▶ [Source excerpt]:

This recap summarizes subsequent episodes to date. We’ll have to wait till 2022 to see how the events leading up to Princess Diana’s death and the subsequent fallout are depicted.

When Rupert Murdoch arrived on the British media scene, he saw how anti-Royalist sentiments could be harnessed to provide a cash cow for a public hungry for grievance issues. Born to wealth, profit was his motivation not social change. Racism, sexism, hyper nationalism were all useful buttons to press in Murdoch’s global quest for political power and influence. When Diana Spencer was chosen by Prince Charles, to be a compliant Royal wife, the opportunity for the Murdock press to build her up then tear her down was irresistible.

The moment she bucked the rigid control of the Buckingham Palace bureaucracy, the Murdoch media were there to pounce on every perceived infraction of protocol leaked by the Palace. Princess Diana died in a high-speed car chase caused by tabloid jackals hungry for the big bucks that a revealing snapshot would earn. Without conscience they swarmed around her dying body for that purpose. Will a future episode of The Crown re-enact that scene? It should. Of course Murdoch is not solely to blame for the toxification of news media. We, its customers, share the guilt, with our appetite for celebrity culture and envy-driven schadenfreude.

So, to return to the Oprah interview, it is no wonder that Diana’s son Prince Harry, robbed of his mother at age 12, would want to protect the woman he loved from the same fate. Certainly Harry and Meghan broke ranks when they went public, they bit the hand that fed them, they caused a sacred British institution embarrassment, with suggestion of endemic racism in British society. But clearly the Palace hierarchy, unwilling to modernize, and in thrall to the UK tabloid media, failed to see teachable moments in either the Wallis Simpson saga or Princess Diana’s mental health issues. They badly mishandled the smooth entry of another independently minded American divorcee into the complications of royal duties. I applaud the Sussexes for their painful candor.

▶ [Records locating words and elements]:

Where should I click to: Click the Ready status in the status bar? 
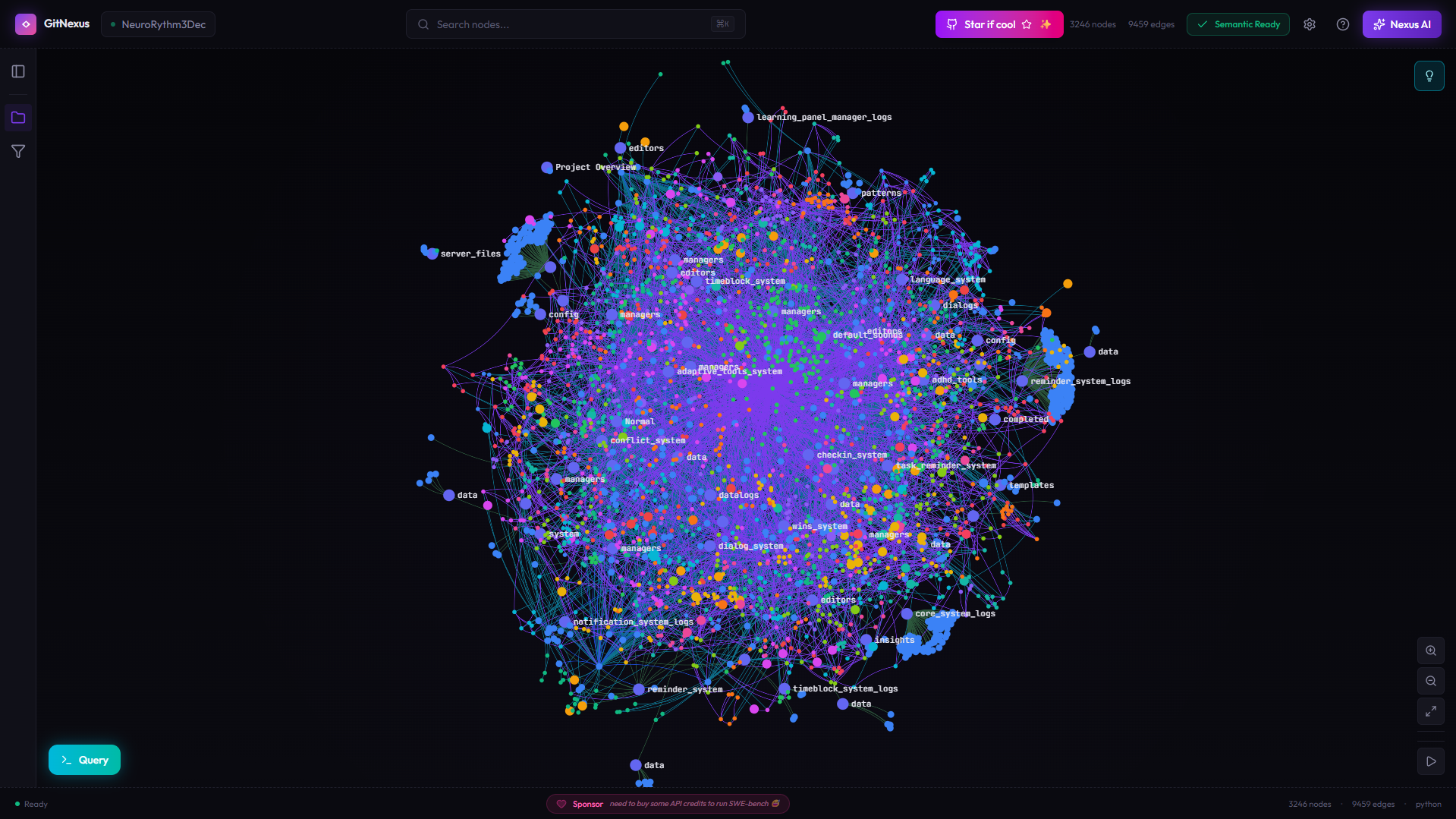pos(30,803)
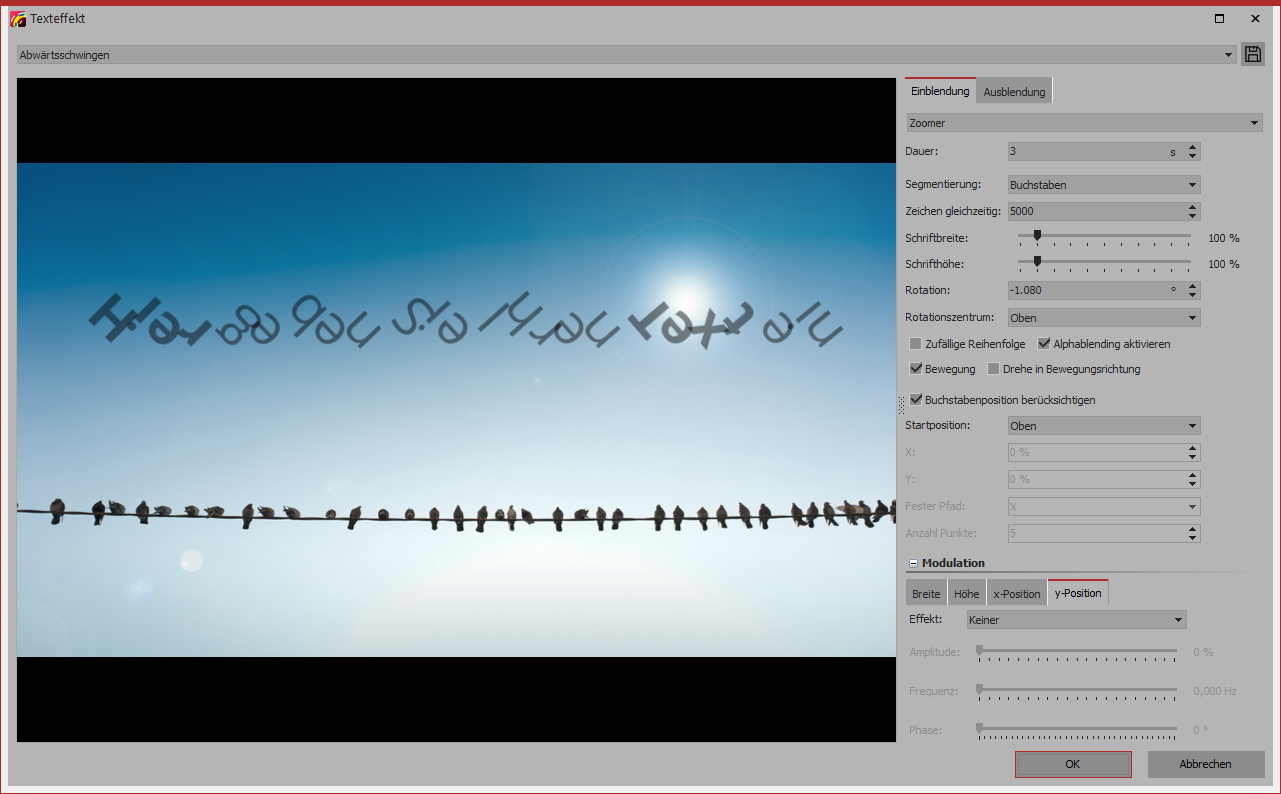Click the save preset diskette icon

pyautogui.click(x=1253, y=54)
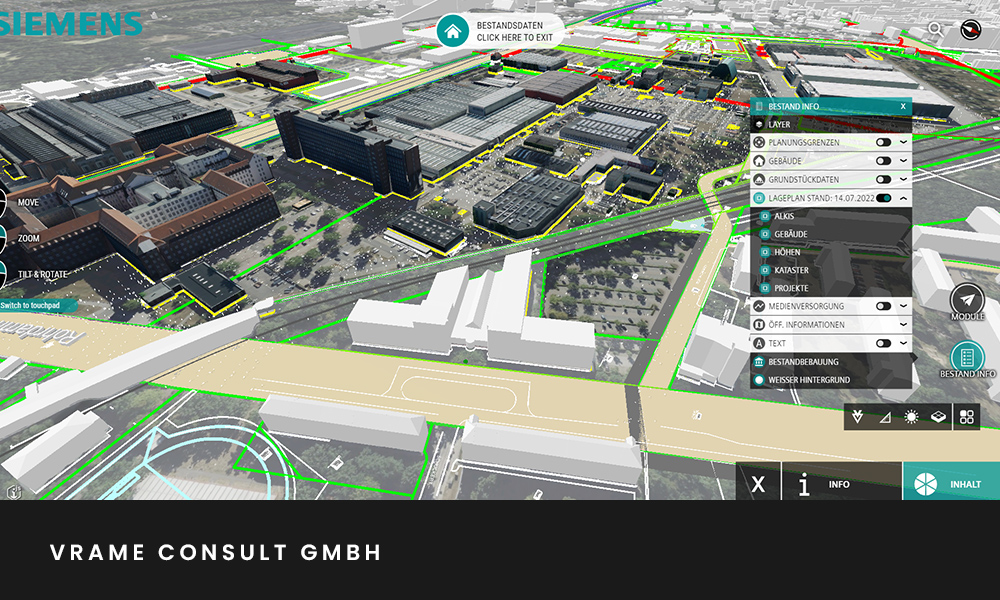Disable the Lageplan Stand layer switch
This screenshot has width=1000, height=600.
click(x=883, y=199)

▶ [Exercise requirements]: Pick up the piece on the royal family and the tabloid press after its last sentence and write the next part.

▶ [Answer to the problem]:
Lord Louis Mountbatten

My personal connection to Royal circles has been only tangential. First I was asleep in a cot when my mother poured a couple of gin and tonics for Lord Louis Mountbatten when he visited my father’s RAF base. He was apparently a charismatic personality and enjoyed a drink. Pity I missed such an historic figure.

Lord Brabourne

My wife and I met Mountbatten’s son-in-law John Knatchbull, 7th Baron Brabourne, CBE, professionally known as John Brabourne, a twice Oscar-nominated producer, at an Australia film industry function in Sydney. We chatted about a movie he produced HMS DEFIANT/DAMN THE DEFIANT(US) a ripping yarn of Napoleonic warfare, which broke new ground in its day for a vivid flogging and gutsy boarding party combat. A couple of months later, John Brabourne survived the IRA bombing of a motorboat that killed his father in law, Lord Mountbatten, his mother, one of his sons and a crew member.

On the 9th of April 1951 my father Wing Commander Eric Trenchard-Smith attended a Royal Air Force Ball in Malta given in honor of the visiting Princess Elizabeth, who would become Queen the following February upon the death of her father, King George VI. All twelve attending officers were given one dance each with the Princess. In my father’s case, it was a foxtrot. He told me in his final years that the Princess was amply endowed and that he was glad to have the length of arm sufficient to avoid the risk of contact with the royal bosoms. My father had a wry sense of humor. He also recounted that the future Queen was charming and seemed genuinely interested in him, his Australian background, what RAF life was like, what his wartime experience had been. Princess Elizabeth herself had served in the Women’s Auxiliary Territorial service as a mechanic and truck driver during the war, and her new husband Prince Philip was a Navy man.

RAF Pilot Eric Trenchard-Smith dancing with Princess Elizabeth

After the dance, Princess Elizabeth sat down with my father, and ordered a glass of Orangeade. When the waiter put the glass down, he spilled a little. My father had been taught always to carry a spare clean handkerchief to a social gathering. He was able immediately to pull it out and mop up the little puddle, softening the embarrassment of the waiter and getting a smile from the Princess. (You may be certain that if you have any social encounter with me, I will come equipped for spillage.) The future Queen continued to ask questions till it was time to dance and converse with the next officer. His good impression of the future Queen has no doubt transferred to me.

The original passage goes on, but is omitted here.